WORKING DATA START

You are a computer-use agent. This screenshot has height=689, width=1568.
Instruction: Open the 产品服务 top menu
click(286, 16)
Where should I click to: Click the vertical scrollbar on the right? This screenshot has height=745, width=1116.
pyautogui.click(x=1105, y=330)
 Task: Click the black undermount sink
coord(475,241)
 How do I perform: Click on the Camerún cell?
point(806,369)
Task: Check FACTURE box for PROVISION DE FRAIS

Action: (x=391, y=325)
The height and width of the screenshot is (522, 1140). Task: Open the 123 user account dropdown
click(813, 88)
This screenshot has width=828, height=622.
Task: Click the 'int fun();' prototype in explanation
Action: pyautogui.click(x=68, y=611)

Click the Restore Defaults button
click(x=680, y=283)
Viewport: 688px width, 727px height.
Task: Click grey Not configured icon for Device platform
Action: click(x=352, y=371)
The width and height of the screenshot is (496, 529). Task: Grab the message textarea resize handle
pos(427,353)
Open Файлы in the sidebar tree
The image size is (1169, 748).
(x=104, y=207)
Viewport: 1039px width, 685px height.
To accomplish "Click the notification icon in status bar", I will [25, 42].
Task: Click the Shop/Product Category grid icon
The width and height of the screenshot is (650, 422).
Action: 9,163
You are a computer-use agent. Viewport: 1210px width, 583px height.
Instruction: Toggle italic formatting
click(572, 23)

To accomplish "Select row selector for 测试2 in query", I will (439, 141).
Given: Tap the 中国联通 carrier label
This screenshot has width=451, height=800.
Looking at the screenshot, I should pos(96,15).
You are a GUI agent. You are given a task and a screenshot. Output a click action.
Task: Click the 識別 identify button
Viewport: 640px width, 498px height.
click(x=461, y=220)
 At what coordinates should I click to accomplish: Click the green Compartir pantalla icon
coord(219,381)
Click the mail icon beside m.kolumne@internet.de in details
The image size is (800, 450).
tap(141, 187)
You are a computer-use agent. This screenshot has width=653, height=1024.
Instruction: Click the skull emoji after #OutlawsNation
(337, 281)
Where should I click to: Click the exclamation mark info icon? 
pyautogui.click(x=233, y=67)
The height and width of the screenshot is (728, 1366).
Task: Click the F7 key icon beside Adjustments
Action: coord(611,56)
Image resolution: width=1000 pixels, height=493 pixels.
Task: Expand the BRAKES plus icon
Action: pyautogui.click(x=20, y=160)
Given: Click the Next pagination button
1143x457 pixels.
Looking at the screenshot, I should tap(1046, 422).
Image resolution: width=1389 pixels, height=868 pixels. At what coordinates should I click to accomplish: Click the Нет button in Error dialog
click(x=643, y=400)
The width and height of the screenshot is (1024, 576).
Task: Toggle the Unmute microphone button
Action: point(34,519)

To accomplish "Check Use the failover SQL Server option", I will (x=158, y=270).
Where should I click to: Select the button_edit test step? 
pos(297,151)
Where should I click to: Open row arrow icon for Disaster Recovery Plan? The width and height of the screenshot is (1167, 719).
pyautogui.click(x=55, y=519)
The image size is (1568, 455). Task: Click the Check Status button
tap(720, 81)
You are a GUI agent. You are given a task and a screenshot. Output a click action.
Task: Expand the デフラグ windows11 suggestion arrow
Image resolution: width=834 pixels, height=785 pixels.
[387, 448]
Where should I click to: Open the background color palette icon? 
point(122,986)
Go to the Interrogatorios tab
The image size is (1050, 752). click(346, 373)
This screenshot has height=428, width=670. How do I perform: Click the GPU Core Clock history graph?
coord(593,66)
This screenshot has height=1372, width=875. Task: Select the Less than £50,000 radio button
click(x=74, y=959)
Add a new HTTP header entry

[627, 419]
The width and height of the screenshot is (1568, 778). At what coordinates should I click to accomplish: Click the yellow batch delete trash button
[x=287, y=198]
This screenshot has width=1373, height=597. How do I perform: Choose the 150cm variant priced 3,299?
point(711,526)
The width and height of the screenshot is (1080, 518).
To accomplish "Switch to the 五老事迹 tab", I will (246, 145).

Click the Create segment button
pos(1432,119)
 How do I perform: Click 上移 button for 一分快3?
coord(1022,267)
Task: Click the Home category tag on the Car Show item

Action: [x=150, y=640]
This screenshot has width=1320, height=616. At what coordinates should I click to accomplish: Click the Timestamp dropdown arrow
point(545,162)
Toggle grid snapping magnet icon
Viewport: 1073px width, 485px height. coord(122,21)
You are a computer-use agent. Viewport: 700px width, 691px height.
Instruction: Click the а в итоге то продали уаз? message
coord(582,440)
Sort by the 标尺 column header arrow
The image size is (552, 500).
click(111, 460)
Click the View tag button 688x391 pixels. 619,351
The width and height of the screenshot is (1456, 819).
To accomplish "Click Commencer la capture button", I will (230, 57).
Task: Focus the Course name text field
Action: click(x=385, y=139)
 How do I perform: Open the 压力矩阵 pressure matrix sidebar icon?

WORKING DATA END

◆ **DIRECTIONS FOR THIS TASK**
Restate word for word the entries above, starting at the line with "Task: Check FACTURE" and ending at the line with "Given: Tap the 中国联通 carrier label", inclusive, and no others.

◆ **SOLUTION FOR THIS PROBLEM**
Task: Check FACTURE box for PROVISION DE FRAIS

Action: (x=391, y=325)
The height and width of the screenshot is (522, 1140). Task: Open the 123 user account dropdown
click(813, 88)
This screenshot has width=828, height=622.
Task: Click the 'int fun();' prototype in explanation
Action: pyautogui.click(x=68, y=611)

Click the Restore Defaults button
click(x=680, y=283)
Viewport: 688px width, 727px height.
Task: Click grey Not configured icon for Device platform
Action: click(x=352, y=371)
The width and height of the screenshot is (496, 529). Task: Grab the message textarea resize handle
pos(427,353)
Open Файлы in the sidebar tree
The image size is (1169, 748).
(x=104, y=207)
Viewport: 1039px width, 685px height.
To accomplish "Click the notification icon in status bar", I will [25, 42].
Task: Click the Shop/Product Category grid icon
The width and height of the screenshot is (650, 422).
Action: 9,163
You are a computer-use agent. Viewport: 1210px width, 583px height.
Instruction: Toggle italic formatting
click(572, 23)

To accomplish "Select row selector for 测试2 in query", I will (439, 141).
Given: Tap the 中国联通 carrier label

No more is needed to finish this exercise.